The purpose of the enactment, therefore is to determine the rights in respect of lands occupied by certain class of persons against whom proceedings for the recovery of arrears of rent and matters incidental thereto are pending. In the present proceedings taken on the strength of the police report, none of these points would arise. There the A-Party and the B-Party are scrambling for possession of the property. The primary object of a proceedings under Section 145 is to prevent breach of peace and to hold property in custodian leg is till the dispute is settled i. e. the question as to who was in possession at the time the proceedings were initiated is settled. The purpose is certainly not to protect the tenancy rights of any of the parties; whereas the purpose of Act 20/70 is to render temporary protection to tenants against proceedings for the recovery of arrears of rent and other incidental matters. In my view therefore the Act 20/70, which provides for the stay of suits and other proceeding is not applicable to a proceeding under Section 145 of the Code of Criminal Procedure. The reasoning of the learned Magistrate is gatherable from the following observations appearing in his order. He has observed:

Thus to say that the Act 20 of 1970 does not apply to 145 proceedings is to give it a meaning other than that which was actually intended. There are circumstances in the Act showing that the phraseology is used in a larger sense. The construction that the Act 20 of 1970 applies to 145 proceedings is more in accord with reason justice and legal principles. It is obvious that it is not open to us to read into this section a limitation which is not there. In the contemplation of the legislature 'any proceedings' in Section 3 of Act 20 of 1970 includes proceedings under Section 145 Cr. P.C. also The difference between the preamble and the section is not accidental but intentional.

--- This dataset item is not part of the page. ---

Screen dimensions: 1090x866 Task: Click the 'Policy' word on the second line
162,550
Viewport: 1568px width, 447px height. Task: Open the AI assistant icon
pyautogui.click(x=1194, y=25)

The expression 'any proceedings' appearing in Section 3 of Act 20/70 must be read as proceedings in respect of any land over which tenancy right is claimed and the tenant stands in need of a temporary protection against proceedings for the recovery of arrears of rent or other connected matters. Such a contingency is not present in the case before us. wherein two rival parties claim possession of the property and they fight each other for the establishment of their claim. The preamble of the Act, already quoted makes it clear that the temporary stay contemplated under the Act is not intended to cover a proceeding under Section 145. Lord Halsbury. L. C. observed in Powell v. Kempton Park Racecourse Co. 1899 A.C. 143 The Interpretation of Statutes and General Clauses Acts by Bindra. 4th Edn P. 20:'Two propositions are quite clear, one that preamble affords useful light as to what a statute intends to reach, and another that if an enactment is itself clear and unambiguous no preamble can qualify or cut down the enactment.' So far as the present statute is concerned, words are in themselves precise and unambiguous in respect of the intention of the statute and taking the words and expressions in their natural and ordinary sense. I feel no doubt that the Act is not intended to apply to proceedings under Section 145. Cr. P.C.

3. The order of the learned Magistrate is hence set aside and the case is sent back for disposal according to law.